Mr. Speaker, I rise in opposition to this measure. The constitution of the State of Hawaii grants this body the power to enact legislation that is not inconsistent with the constitutions of the United States and Hawaii. We generally make laws to protect the health, safety and welfare of Hawaii's people and its environment. We should not be making laws to correct political fixes gone bad which is what Senate Bill 1, Senate Draft 1 attempts to do. I want to emphasize, in this bill this body is not making a new policy or protecting the public interest. Rather, Senate Bill 1, Senate Draft 1 establishes a process to circumvent existing laws to facilitate a permitting process.
Furthermore, our State Constitution, Article XI, Section 9 states:
Each person has the right to a clean and healthful environment, as defined by laws relating to environmental quality, including control of pollution and conservation, protection and enhancement of natural resources. Any person may enforce this right against any party, public or private, through appropriate legal proceedings, subject to reasonable limitations and regulation as provided by law.
In Sierra Club v. Department of Transportation, Civil No. 05-1-0114(3) (Declaratory Judgment), October 9, 2007, Judge Joseph Cardoza found and concluded "that the balance of irreparable damage favors the issuance of a permanent injunction in this case as Plaintiffs have demonstrated the possibility of irreparable injury with respect to the environmental impacts of Hawaii Superferry operations on natural resources, protected species, increased introduction of invasive species and causing social and cultural impacts." Furthermore, the Court also found and concluded that "the public interest in implementing the environmental review process supports the granting of a permanent injunction in this case."
There is no dispute that the legislative intent of Chapter 343, specifically HRS 343-5(b) requires that the "acceptance of the requested final statement shall be a condition precedent to the implementation of the proposed action." And, simply put, Senate Bill 1, Senate Draft 1 clearly abrogates the constitutional rights of the plaintiffs in Sierra Club v.
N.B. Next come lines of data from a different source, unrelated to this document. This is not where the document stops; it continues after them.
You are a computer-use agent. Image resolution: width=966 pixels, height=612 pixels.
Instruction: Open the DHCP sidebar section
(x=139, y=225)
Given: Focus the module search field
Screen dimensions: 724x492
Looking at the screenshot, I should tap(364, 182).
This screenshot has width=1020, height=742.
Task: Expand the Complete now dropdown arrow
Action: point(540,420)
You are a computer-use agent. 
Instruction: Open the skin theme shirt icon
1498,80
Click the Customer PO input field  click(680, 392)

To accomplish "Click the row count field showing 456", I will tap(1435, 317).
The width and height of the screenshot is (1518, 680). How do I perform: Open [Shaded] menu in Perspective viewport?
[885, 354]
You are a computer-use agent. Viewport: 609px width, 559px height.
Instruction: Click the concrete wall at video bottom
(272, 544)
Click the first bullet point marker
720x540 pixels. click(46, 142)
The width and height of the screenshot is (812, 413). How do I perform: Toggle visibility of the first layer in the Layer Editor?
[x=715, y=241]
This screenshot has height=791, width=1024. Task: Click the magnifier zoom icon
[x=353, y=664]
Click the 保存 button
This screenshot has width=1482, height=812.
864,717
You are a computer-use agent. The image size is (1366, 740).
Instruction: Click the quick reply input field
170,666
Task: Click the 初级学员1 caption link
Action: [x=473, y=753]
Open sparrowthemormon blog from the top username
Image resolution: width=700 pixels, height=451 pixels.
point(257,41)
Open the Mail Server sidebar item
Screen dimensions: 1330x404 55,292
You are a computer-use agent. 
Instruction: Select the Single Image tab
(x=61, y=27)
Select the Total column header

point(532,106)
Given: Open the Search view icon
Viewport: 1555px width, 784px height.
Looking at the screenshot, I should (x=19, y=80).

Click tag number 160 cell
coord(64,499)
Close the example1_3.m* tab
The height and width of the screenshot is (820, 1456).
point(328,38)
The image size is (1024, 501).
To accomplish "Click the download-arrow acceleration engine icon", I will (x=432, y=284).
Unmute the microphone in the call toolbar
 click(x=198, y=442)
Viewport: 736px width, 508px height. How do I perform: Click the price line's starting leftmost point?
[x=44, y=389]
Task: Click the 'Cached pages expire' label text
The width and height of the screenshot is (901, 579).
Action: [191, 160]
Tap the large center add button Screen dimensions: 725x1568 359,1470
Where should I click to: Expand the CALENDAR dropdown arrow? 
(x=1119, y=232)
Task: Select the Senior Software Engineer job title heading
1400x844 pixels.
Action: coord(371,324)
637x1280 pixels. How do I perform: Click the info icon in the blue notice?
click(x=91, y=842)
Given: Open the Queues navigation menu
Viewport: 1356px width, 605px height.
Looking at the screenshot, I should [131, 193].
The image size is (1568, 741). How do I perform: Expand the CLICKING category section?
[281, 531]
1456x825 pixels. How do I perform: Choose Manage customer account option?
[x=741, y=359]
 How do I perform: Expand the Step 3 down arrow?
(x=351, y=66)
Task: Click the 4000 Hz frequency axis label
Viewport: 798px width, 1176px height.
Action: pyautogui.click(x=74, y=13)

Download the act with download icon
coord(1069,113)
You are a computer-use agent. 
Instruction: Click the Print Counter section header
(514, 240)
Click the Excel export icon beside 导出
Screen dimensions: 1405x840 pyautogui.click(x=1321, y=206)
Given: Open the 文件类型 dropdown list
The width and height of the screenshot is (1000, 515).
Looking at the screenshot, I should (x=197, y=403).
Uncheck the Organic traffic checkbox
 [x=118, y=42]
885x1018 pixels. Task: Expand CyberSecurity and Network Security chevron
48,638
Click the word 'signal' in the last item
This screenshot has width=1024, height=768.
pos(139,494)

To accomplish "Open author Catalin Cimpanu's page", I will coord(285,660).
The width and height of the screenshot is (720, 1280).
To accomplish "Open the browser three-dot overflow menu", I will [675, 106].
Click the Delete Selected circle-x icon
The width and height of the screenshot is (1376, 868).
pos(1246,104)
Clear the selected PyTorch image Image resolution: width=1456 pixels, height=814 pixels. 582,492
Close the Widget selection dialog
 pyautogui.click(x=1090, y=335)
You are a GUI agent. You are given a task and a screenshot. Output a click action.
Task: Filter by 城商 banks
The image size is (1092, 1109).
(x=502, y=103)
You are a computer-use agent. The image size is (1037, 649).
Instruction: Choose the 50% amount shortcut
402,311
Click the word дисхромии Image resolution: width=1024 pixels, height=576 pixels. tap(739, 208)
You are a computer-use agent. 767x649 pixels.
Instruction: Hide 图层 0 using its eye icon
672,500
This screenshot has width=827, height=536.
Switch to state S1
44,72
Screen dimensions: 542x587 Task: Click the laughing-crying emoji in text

Department of Transportation.
There is no effort in this measure to "strike a balance between the issues of public interest and concerns for the environment" by allowing the Hawaii Superferry to operate. The public interest is served only when the rule of law is followed, not by changing the law to serve the interests of one company, especially after a judicial ruling and injunction against said company.
This body's own committee report states "Your Committees believe that State officials should have been more vigilant in the interests of protecting the environment while seeking to enhance the economy of the State and that more due diligence is required when making decisions that may have significant environmental impacts for future generations." Well, will someone please explain to me how you all can pass this measure and honestly say we are acting in the public's interest when the committee report clearly states otherwise and that the Administration was clearly derelict in its responsibilities to follow the law and protect the public's interest.
We can learn some important lessons from history. I mentioned several days ago on this floor that arrogance and speed led to the sinking of the Titanic. Much like the Titanic, in our quest to embrace new opportunities for economic development, we are acting solely on the information provided by the Hawaii Superferry without heeding red flags or performing due diligence to assess the acceptable amount of risk to the State and its resources in this endeavor.
But more importantly, we need to understand and respect the importance of judicial independence. I would like to submit to the journal an opinion piece by Chief Justice Moon dated July 24, 1999 which appeared in the Honolulu Star-Bulletin where the 1930's Massie alleged rape case and the subsequent murder of Joseph Kahahawai illustrated the need for an unfettered judiciary that would not bend to political pressure.
Finally, I think it is really appropriate that we are voting on this measure on Halloween. Senate Bill 1, Senate Draft 1 dressed in the facade of the toothless conditions is still one ugly bill that reeks the horrors of political favors gone awry and should be haunting this Legislature on how cheap we sold the credibility and respectability of this institution and our moral compass.